As set forth in the recitals of the Decree, the aim is to provide a regulatory basis within the framework of health emergency to allow the normal operation of collegiate bodies, such as shareholders or board meetings, and, at the same time, comply with the health measures in force.

 

As a result, exceptional authorization has been granted for a limited period, until 31 December 2020, for the collegiate bodies of corporation to opt for the use of telematic means or digital and/or electronic platforms to hold meetings at a distance, allowing their members to be present and participate in the exercise of their rights and obligations regarding the items of the agenda, in real time and simultaneously with the other participants.

 

In accordance with Article 2 of the Decree, the holding of meetings by telematic means constitutes an option of the collegiate body. In fact, the collegiate body has the faculty and not the obligation, to convene and hold meetings at a distance and by telematic means, providing a series of requirements are met, which are listed below:

 

1. Call: The corporation must publish the notice of meeting and indicate the following:


1.1. The telematic means to be used.


1.2. The company's valid e-mail address for communications.


1.3. The mechanism for certifying the right to participate in the meeting within the legal deadline. It is important to emphasize that this requirement refers to the deposit of the shares no less than three working days prior to the meeting date, as provided for in Article 1084 of the Civil Code. To such end, the shareholder may send a certificate in digital format issued by a depositary entity (bank) or by a notary public, indicating the number of shares deposited, type of share, rights granted and number of votes. In addition, the shareholder who sends the certificate via e-mail must notify the corporation of the valid e-mail address to which the corporation must send the information relating to the meeting, as well as information as to whether she/he will participate in the meeting through a proxy, in which case he must attach the corresponding supporting document.

 

2. Invitation: The corporation must send the invitation to the meeting to the shareholder's mail with the following information:


2.1. Telematic means through which the meeting will take place and information necessary for remote attendance.


2.2. Telematic means by which the information on the items on the agenda may be consulted.


2.3. Means of participating in debates and discussions


2.4. Form and manner of voting.

 

3. During the meeting, the corporation must allow:


3.1. Simultaneous participation (audio and video) of accredited individuals.


3.2 The participation with voice and vote of the accredited individuals and the members of the body (chairman and secretary of the meeting, statutory auditor).

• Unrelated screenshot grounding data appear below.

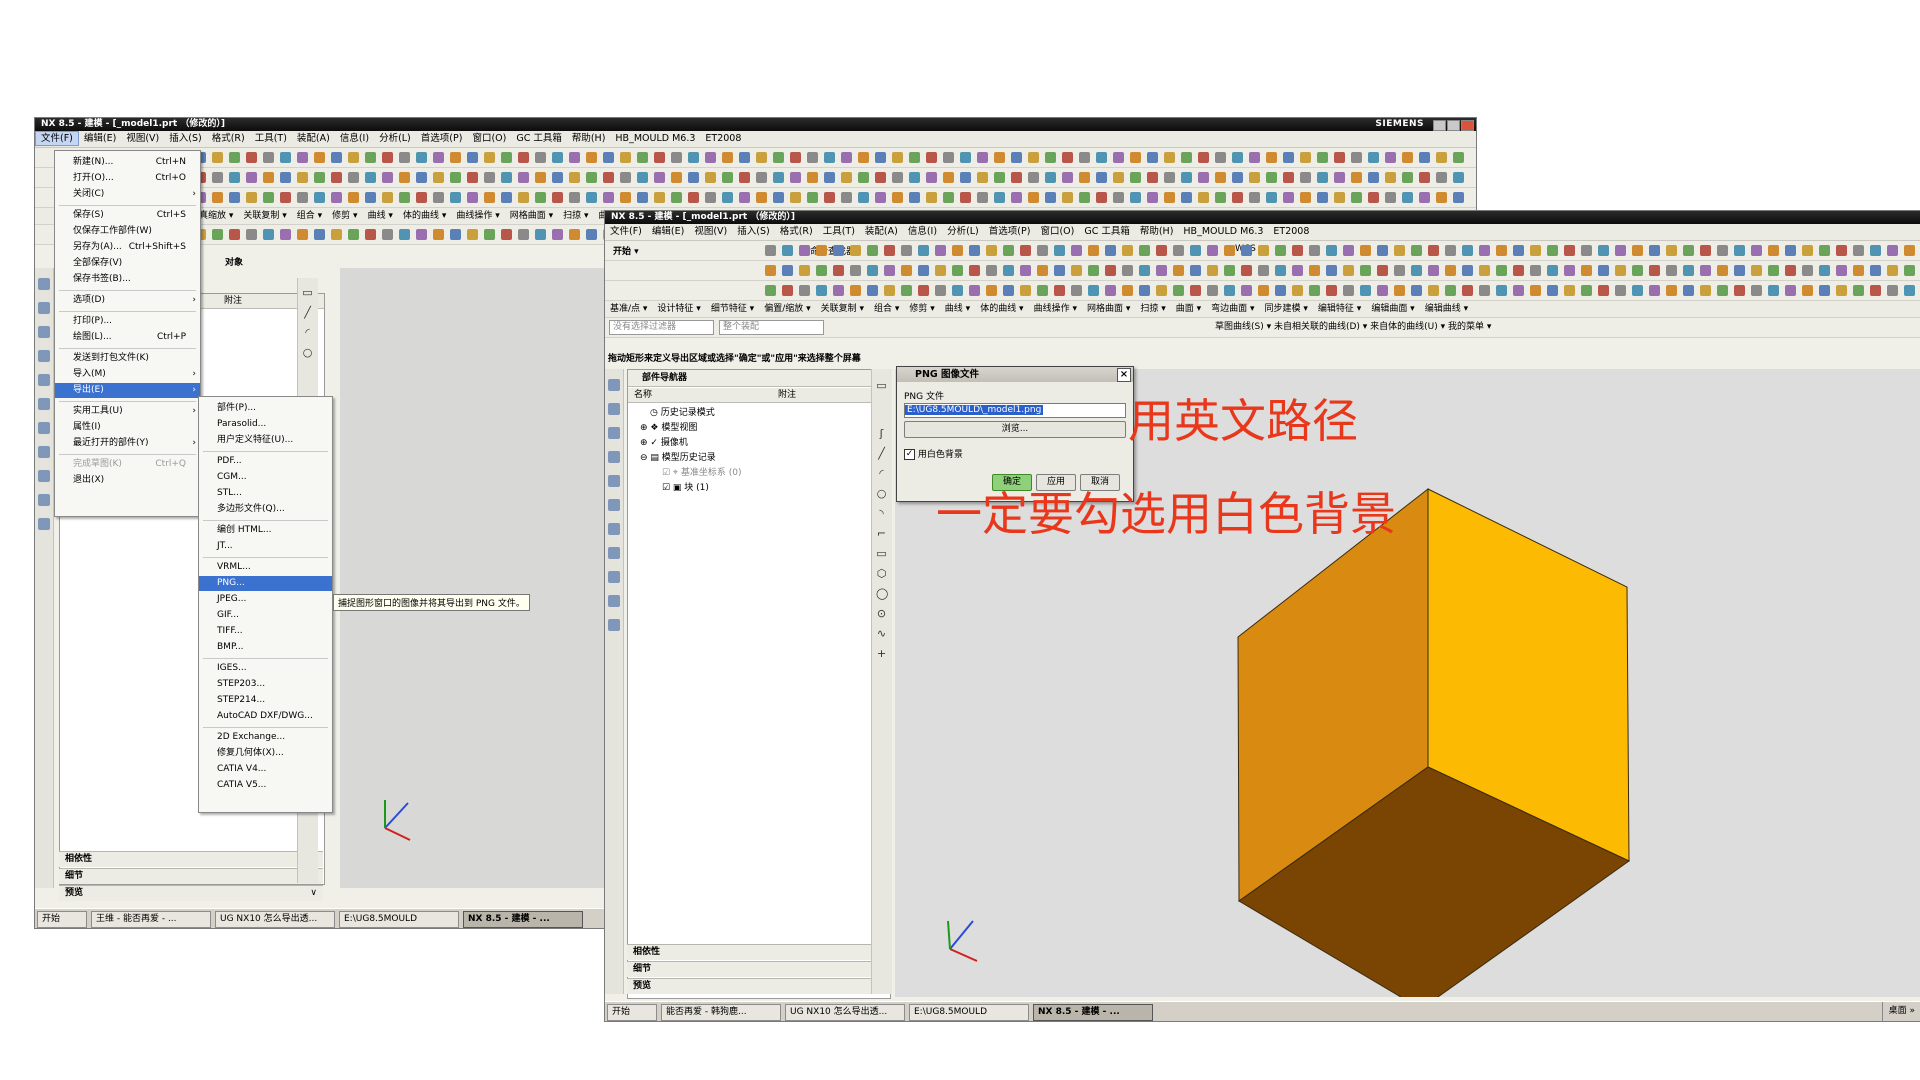 The width and height of the screenshot is (1920, 1080). Describe the element at coordinates (910, 454) in the screenshot. I see `white-background-checkbox: ✓` at that location.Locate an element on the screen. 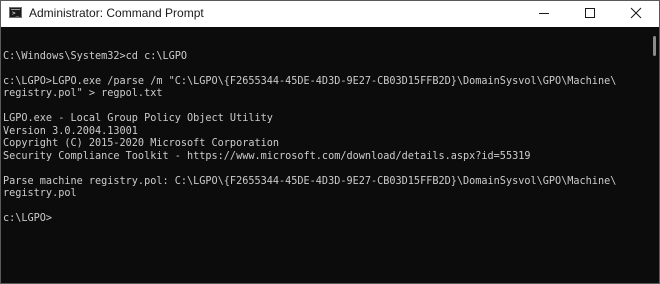 The width and height of the screenshot is (660, 284). console-prompt-line: c:\LGPO> is located at coordinates (28, 218).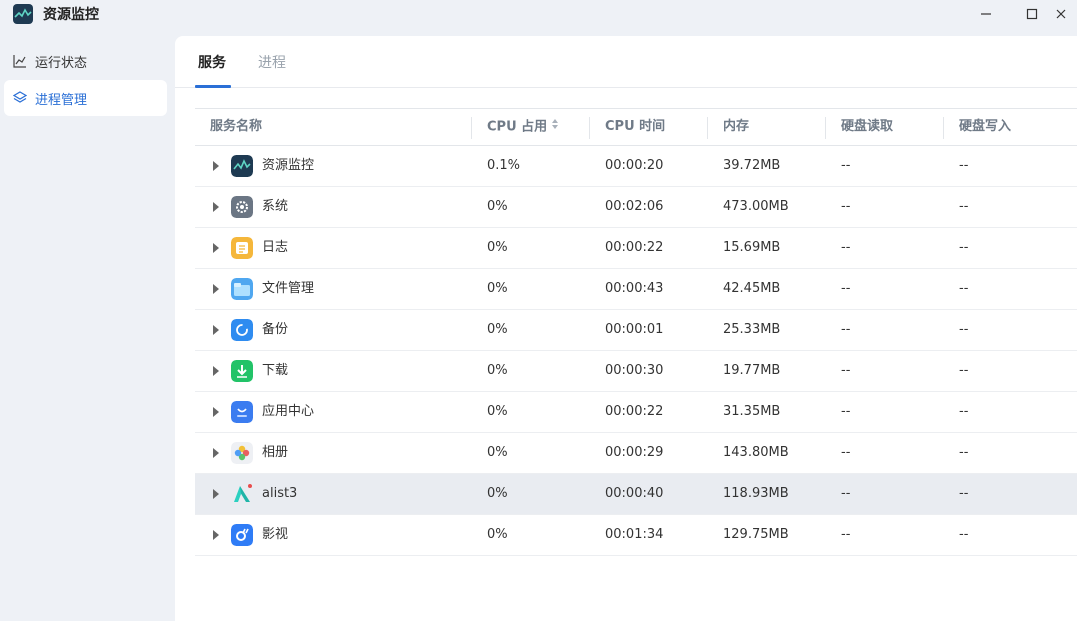 The width and height of the screenshot is (1077, 621). I want to click on memory-cell: 39.72MB, so click(752, 166).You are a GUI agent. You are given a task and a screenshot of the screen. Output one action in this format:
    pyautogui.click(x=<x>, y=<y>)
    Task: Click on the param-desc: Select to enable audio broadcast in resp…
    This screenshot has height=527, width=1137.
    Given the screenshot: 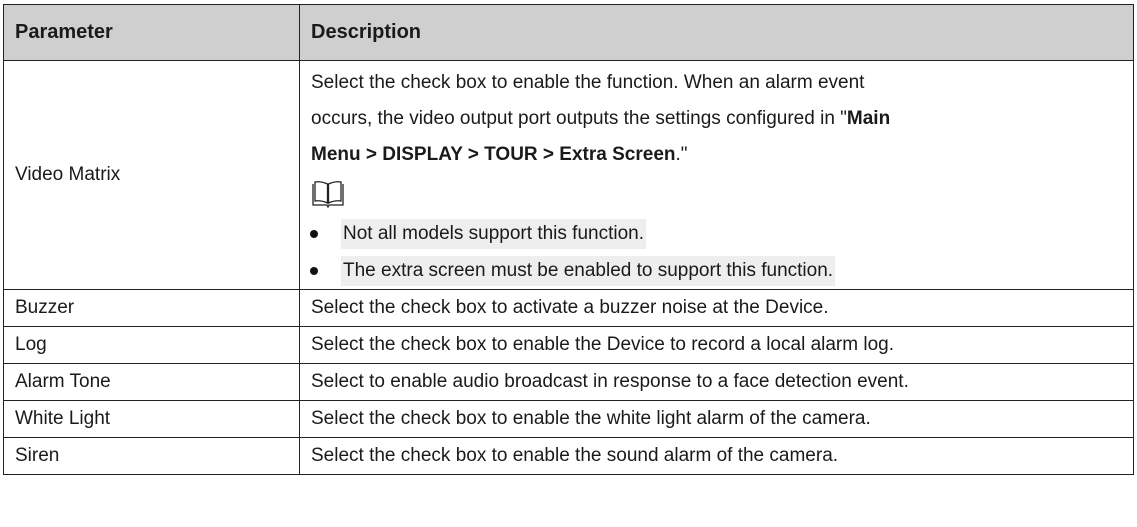 What is the action you would take?
    pyautogui.click(x=716, y=382)
     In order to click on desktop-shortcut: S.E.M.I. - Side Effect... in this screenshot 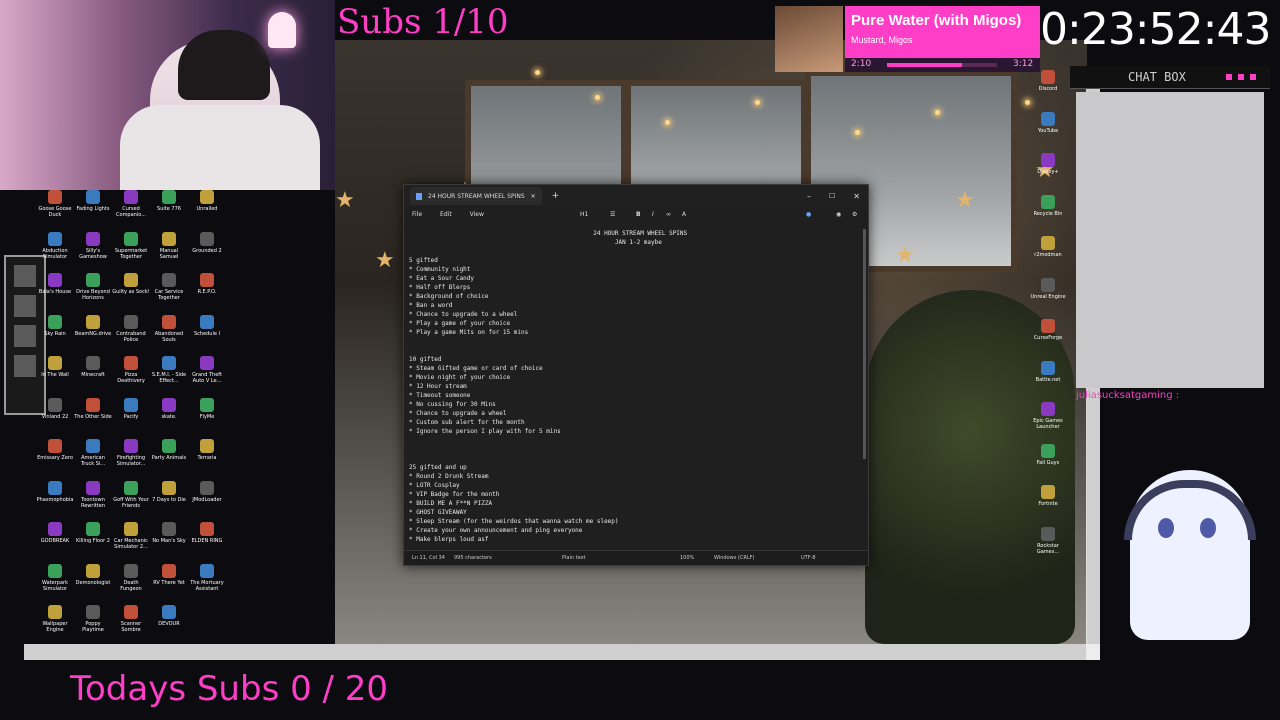, I will do `click(169, 376)`.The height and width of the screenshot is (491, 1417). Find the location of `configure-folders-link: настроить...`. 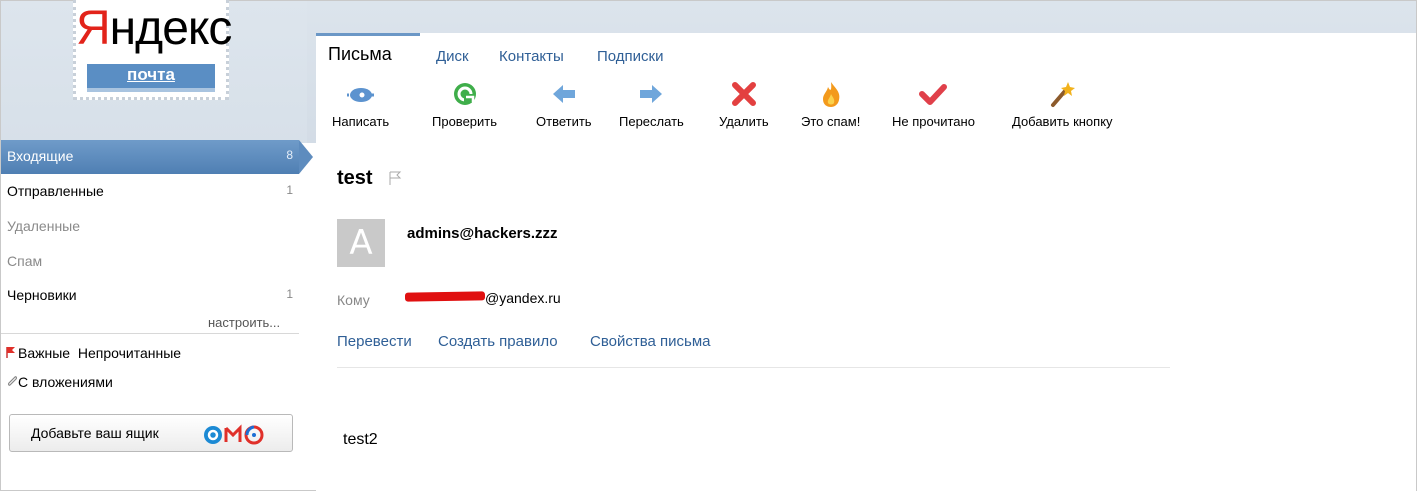

configure-folders-link: настроить... is located at coordinates (244, 322).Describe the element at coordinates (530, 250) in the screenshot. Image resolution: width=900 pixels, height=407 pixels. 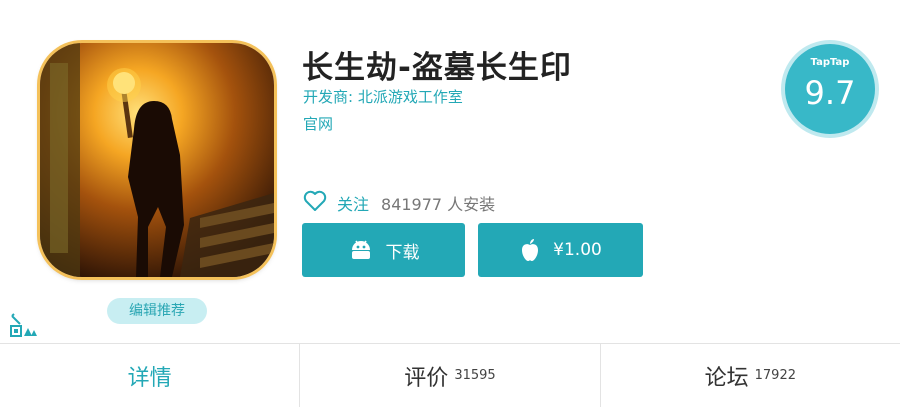
I see `apple-icon` at that location.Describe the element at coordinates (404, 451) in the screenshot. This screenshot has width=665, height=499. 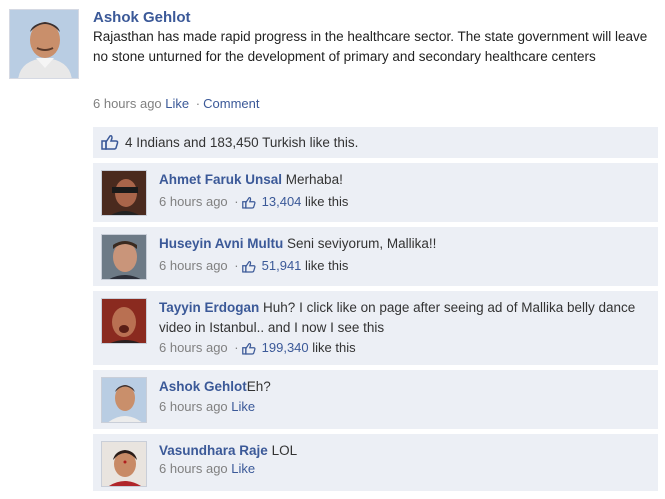
I see `comment-line: Vasundhara Raje LOL` at that location.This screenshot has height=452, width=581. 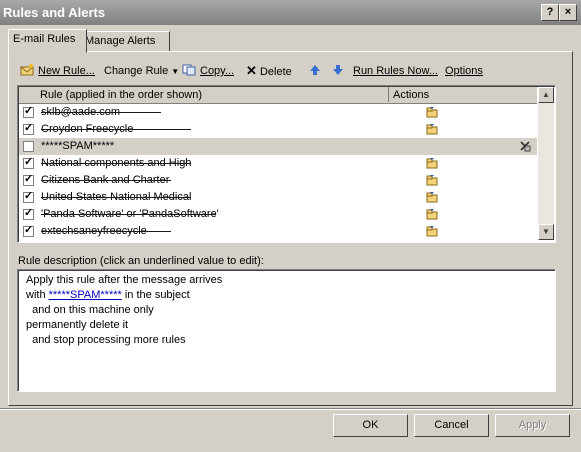 What do you see at coordinates (290, 409) in the screenshot?
I see `footer-divider` at bounding box center [290, 409].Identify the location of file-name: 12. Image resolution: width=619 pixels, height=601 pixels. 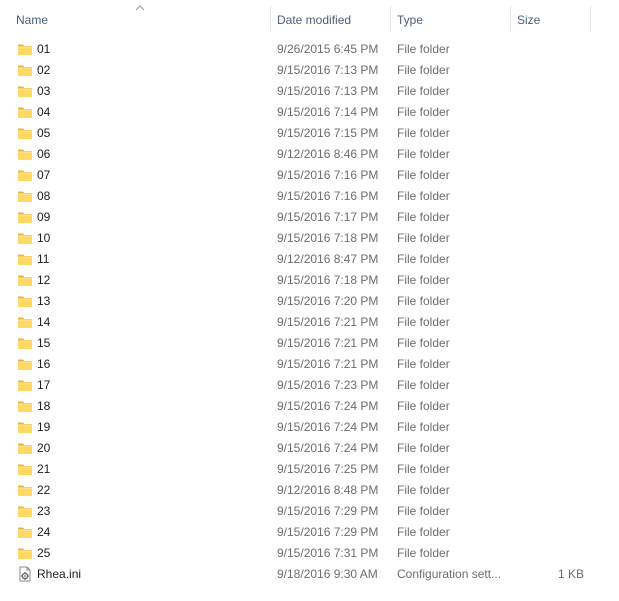
(44, 280).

3.3. Access to the documents to be analyzed by the body.

 

 

4. Obligations for the corporation after the meeting:


4.1. To transcribe or print in the corporate book the deliberations and resolutions of the meeting, indicating the individuals who attended and participated in the meeting; the transcript must be signed by the individuals determined by law (chairman, secretary, two shareholders or their representatives, trustee). In accordance with the provisions of the Decree, with the inclusion of the attendees in the minutes and the corresponding telematic records, the requirements for signing the book of attendance at the meeting are considered to have been met.


4.2. To have a full recording of the meeting, in digital format, which must be kept for five years and be available to shareholders and competent bodies.

 

It is also important to remember that the deadline for calling ordinary meetings was extended to 30 June 2020, so they can be held throughout the month of July 2020.

 

Finally, we point out that the Decree needs additional regulation from the General Department of Legal Entities and Structures and Final Beneficiaries.